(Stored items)
+++++

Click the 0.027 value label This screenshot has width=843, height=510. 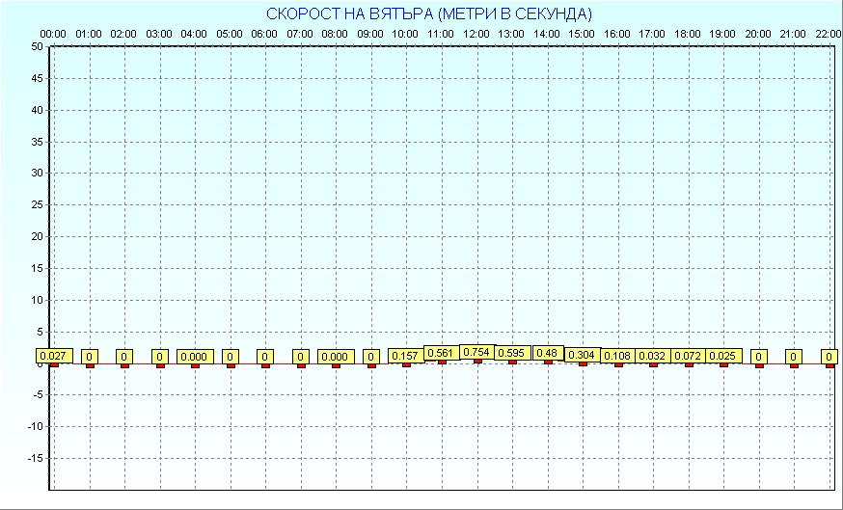click(x=54, y=356)
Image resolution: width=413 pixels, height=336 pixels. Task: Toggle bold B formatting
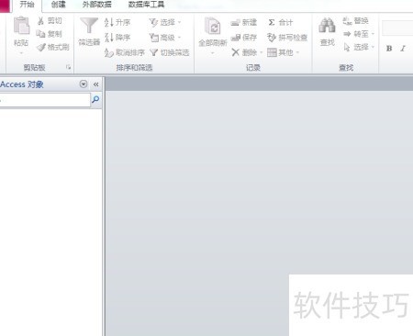coord(389,49)
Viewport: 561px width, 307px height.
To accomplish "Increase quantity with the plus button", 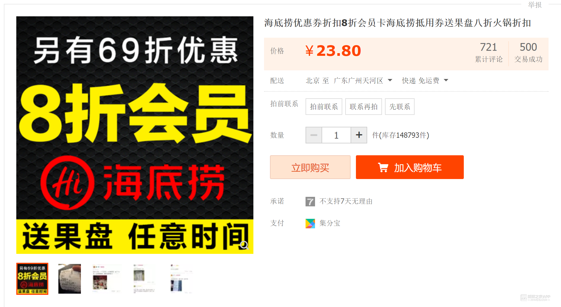I will tap(359, 135).
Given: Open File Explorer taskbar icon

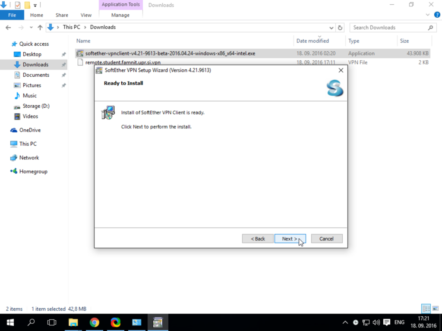Looking at the screenshot, I should (x=73, y=322).
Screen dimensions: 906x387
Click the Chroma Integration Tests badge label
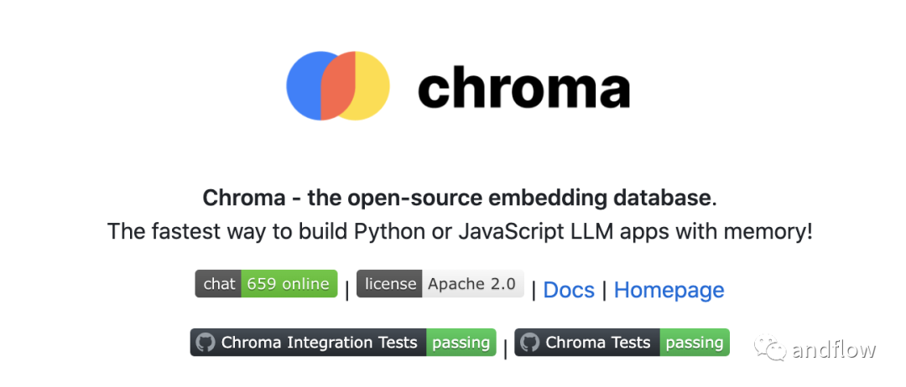coord(319,343)
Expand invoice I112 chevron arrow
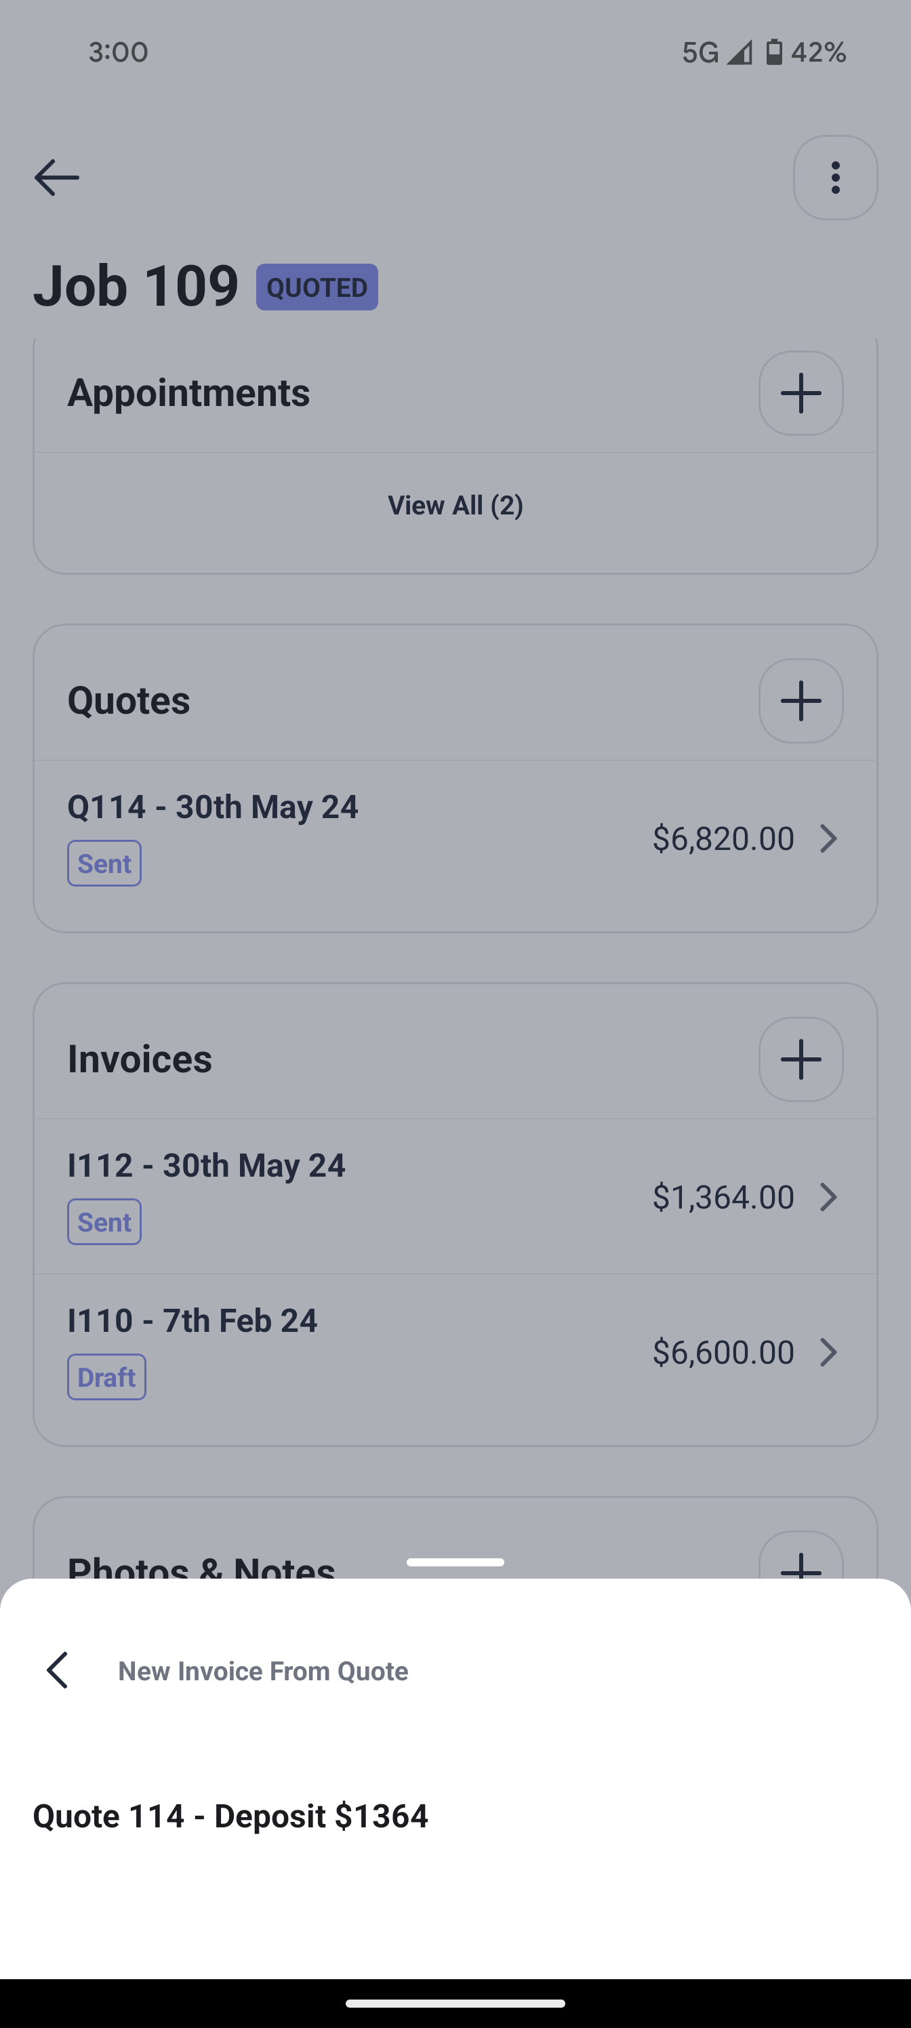911x2028 pixels. (x=828, y=1197)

+++++

- To do -
Take the line that contains "Click the Chroma" as the first and the last line of the records as the end, and please quote those lines exactly, pictures omitted.

- Response area -
Click the Chroma Integration Tests badge label
coord(319,343)
Expand invoice I112 chevron arrow
911x2028 pixels. (x=828, y=1197)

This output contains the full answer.